• [Поставленная задача 1]
Объясните, опираясь на текст о двух картинах с поездом, почему автор не приводит собственных ответов на свой вопросник. Уложитесь в одно–три предложения.

• [Показанный текст]
○ ○ ○ ○ ○

Достаточно будет, если он лишь предложит своего рода «вопросник».
Авторские
ответы на этот вопросник не последуют.
Читатели
должны сами ответить на поставленные вопросы. Надо же наконец им попробовать
обойтись без чтения и всецело заняться всматриванием в картины!
Право же, это
не так уж трудно! Особенно для тех, кто, не доверяя репродукциям, смог побывать
в Галерее.
Первые вопросы
— о различиях в изображении самого поезда. Вернее — его движения.
Как поезд
движется, по прямой, кривой, зигзагом?
Одинаково ли
быстро его движение на обеих картинах?
Куда он
направляется? Вглубь, на нас или же вдоль плоскости картины?
А раз уж речь
зашла о плоскости картины, то заодно — вопрос об ее формате. Т.е. — о
соотношении ее высоты и ширины. Есть ли различие в формате картин?
Формат картины
вместе с композицией, соположением изображенного, может подчеркнуть
преимущественное направление пространства в высоту, налево и направо или же в
иллюзорную глубину. Как же обстоит дело с передачей пространства на наших двух
картинах? Нет ли хотя бы на одной из них заметного преобладания выси, глуби или
шири?
А если такое
преобладание то ли выси, то ли глуби, то ли шири достаточно значительно, то
случайно ли оно здесь или имеет смысл? Хотя бы, например, для того, чтобы
придать бoльшую выразительность изображению поезда, его движению.
Итак — первая
группа вопросов: характер, темп, направление движения поезда, формат картины,
акцентировка пространственной протяженности и ее смысл.
Далее —
вопросы о пейзаже:
Что указывает
здесь на то, что зима идет к концу?
А одинаково ли
в обеих картинах ощущается приближение весны?
И что здесь
характерно для русской природы?
В равной ли
мере на той или на другой картине от пейзажного окружения, попросту говоря,
«Русью пахнет»?
И можно ли
сказать, какое время дня здесь?
Не передано ли
оно в одной картине с бoльшей очевидностью, чем в другой? И в чем именно?
Не уловлена ли
здесь также хотя бы одним из художников и изменчивость облика природы — переход
от одного времени дня к другому?
Не различаются
ли обе картины, помимо всего прочего, и тем, как много места уделено в них
пейзажному окружению?
А также — в
старательной обстоятельности его воспроизведения?
Одинаково ли
жизненно и реалистично воспроизведена, например, такая характерная деталь, как
талая лужа на первом плане каждой из картин?

○ ○ ○ ○ ○

• [Материал]
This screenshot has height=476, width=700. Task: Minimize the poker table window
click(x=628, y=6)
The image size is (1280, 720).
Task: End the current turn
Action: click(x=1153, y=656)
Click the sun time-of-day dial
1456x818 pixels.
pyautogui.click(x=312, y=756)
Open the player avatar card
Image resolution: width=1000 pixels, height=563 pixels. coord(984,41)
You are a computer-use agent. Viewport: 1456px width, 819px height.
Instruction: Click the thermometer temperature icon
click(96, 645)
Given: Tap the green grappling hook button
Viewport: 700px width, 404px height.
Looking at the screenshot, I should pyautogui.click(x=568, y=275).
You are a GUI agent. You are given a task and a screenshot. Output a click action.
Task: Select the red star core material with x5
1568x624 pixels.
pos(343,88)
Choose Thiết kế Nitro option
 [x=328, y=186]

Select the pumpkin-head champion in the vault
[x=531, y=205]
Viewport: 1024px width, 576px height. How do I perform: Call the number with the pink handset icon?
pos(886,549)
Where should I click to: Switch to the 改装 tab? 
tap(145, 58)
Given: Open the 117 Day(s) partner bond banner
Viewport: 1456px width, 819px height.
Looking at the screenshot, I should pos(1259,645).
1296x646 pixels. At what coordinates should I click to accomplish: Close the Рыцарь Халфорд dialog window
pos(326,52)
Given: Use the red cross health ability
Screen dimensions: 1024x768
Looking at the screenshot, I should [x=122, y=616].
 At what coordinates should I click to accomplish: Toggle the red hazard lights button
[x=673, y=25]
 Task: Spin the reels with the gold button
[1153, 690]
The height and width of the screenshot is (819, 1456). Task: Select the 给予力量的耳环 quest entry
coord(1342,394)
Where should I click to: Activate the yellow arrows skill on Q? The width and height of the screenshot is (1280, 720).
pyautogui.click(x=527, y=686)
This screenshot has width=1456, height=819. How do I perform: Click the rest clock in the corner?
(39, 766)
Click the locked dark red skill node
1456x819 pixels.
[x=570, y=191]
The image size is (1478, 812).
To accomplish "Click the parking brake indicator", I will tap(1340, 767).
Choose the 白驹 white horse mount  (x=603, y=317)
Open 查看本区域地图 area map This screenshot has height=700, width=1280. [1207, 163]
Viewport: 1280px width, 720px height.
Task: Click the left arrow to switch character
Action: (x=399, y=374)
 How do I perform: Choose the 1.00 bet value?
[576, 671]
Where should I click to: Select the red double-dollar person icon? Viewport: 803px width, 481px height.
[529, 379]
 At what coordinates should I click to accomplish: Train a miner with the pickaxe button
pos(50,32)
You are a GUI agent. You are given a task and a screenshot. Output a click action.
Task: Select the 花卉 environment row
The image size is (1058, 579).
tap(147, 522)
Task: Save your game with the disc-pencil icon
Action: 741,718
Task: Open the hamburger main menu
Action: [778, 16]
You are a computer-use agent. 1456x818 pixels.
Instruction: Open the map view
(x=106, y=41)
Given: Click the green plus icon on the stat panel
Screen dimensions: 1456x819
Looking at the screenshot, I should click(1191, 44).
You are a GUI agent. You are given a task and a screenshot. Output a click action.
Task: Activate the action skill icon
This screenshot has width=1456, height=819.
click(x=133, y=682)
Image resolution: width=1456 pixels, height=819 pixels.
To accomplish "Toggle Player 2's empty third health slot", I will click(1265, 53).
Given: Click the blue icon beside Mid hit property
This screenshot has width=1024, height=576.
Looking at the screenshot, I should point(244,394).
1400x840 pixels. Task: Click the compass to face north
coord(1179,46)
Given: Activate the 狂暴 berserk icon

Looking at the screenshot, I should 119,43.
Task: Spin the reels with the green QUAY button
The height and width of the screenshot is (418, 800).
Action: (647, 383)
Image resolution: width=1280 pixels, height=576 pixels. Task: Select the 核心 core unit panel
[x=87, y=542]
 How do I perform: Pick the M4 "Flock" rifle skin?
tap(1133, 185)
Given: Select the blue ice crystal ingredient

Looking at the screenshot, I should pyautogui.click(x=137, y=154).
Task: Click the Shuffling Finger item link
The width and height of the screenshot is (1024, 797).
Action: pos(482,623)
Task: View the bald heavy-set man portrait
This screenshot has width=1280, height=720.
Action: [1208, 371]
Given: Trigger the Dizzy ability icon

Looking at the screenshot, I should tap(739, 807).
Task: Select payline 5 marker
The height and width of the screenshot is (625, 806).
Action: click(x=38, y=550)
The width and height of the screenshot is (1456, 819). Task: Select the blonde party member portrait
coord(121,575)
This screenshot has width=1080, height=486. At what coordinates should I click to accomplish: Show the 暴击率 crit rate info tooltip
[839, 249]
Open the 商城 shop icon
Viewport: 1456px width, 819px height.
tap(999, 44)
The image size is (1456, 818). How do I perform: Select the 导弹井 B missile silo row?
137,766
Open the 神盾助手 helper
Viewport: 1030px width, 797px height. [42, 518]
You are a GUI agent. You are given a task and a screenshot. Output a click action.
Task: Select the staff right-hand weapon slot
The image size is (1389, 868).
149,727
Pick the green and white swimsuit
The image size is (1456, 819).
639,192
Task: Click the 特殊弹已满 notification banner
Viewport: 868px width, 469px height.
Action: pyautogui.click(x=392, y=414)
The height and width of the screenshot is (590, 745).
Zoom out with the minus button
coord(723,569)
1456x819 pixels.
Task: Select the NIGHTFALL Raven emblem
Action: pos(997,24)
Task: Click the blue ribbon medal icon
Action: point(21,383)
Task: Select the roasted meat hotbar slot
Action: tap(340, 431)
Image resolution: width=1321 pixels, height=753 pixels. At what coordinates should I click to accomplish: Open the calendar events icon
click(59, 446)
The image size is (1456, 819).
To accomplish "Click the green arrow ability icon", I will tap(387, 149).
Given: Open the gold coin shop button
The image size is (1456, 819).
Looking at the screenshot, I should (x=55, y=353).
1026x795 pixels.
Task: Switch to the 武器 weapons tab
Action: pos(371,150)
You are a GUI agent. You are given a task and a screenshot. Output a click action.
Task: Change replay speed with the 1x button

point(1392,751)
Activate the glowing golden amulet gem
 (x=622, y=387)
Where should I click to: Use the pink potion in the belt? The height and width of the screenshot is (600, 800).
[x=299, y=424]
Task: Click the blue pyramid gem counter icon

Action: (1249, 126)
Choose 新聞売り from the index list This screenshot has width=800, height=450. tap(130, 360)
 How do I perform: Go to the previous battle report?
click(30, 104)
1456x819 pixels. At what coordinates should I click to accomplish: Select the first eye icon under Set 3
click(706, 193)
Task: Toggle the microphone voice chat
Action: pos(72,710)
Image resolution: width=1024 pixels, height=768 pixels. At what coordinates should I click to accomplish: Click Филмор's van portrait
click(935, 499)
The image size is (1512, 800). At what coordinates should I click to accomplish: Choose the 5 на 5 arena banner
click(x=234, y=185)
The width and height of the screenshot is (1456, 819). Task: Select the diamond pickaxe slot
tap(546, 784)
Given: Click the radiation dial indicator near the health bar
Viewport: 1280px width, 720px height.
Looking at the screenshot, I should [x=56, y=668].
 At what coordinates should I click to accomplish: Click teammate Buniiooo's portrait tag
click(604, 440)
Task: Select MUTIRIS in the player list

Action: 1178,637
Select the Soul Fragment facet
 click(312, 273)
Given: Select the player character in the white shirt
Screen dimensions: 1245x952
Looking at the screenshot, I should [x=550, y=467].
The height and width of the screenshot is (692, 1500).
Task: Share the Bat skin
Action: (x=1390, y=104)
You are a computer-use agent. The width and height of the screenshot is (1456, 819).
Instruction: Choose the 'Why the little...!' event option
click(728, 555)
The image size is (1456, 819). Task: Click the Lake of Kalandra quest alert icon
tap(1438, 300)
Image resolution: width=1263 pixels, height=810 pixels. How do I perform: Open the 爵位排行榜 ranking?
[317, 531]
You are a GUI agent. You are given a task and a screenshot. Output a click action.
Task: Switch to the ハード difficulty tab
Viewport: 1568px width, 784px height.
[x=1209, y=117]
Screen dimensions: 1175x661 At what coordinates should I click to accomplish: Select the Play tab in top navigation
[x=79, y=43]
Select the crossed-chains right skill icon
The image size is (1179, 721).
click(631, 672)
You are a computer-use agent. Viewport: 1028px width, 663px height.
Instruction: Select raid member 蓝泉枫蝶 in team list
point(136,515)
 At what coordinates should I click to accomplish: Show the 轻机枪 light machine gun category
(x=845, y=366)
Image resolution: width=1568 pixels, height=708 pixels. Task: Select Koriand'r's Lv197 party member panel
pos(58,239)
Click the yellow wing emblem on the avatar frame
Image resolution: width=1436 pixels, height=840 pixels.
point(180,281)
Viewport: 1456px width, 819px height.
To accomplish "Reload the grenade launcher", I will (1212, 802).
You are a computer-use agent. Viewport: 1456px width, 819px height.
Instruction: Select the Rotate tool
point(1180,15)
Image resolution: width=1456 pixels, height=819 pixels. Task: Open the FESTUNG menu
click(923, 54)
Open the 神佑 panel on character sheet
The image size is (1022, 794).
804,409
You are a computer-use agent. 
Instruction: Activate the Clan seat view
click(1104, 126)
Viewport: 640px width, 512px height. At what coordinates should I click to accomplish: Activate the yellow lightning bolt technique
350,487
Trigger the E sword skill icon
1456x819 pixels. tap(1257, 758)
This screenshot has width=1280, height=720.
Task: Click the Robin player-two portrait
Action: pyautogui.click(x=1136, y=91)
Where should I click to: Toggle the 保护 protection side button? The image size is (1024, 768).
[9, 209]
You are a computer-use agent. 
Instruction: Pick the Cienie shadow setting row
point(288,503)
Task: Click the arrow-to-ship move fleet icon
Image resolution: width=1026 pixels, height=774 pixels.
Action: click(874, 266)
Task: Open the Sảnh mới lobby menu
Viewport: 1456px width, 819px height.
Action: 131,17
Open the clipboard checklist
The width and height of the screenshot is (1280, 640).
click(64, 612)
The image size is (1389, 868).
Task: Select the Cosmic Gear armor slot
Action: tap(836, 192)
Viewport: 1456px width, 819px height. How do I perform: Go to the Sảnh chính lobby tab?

○ ○ ○ ○ ○

• [Поставленная задача 2]
Оформите в виде нумерованного списка записи от строки с «At what coordinates should I click to accomplish: Toggle» до строки с «coord(1342,394)» включительно, опустив пустые строки.

• [Полный ответ 1]
Автор не даёт ответов, потому что читатели должны сами ответить на поставленные вопросы: им надо наконец попробовать обойтись без чтения и всецело заняться всматриванием в картины. По словам автора, это не так уж трудно, особенно для тех, кто смог побывать в Галерее.

• [Полный ответ 2]
1.  At what coordinates should I click to accomplish: Toggle the red hazard lights button
2. [x=673, y=25]
3.  Task: Spin the reels with the gold button
4. [1153, 690]
5. The height and width of the screenshot is (819, 1456). Task: Select the 给予力量的耳环 quest entry
6. coord(1342,394)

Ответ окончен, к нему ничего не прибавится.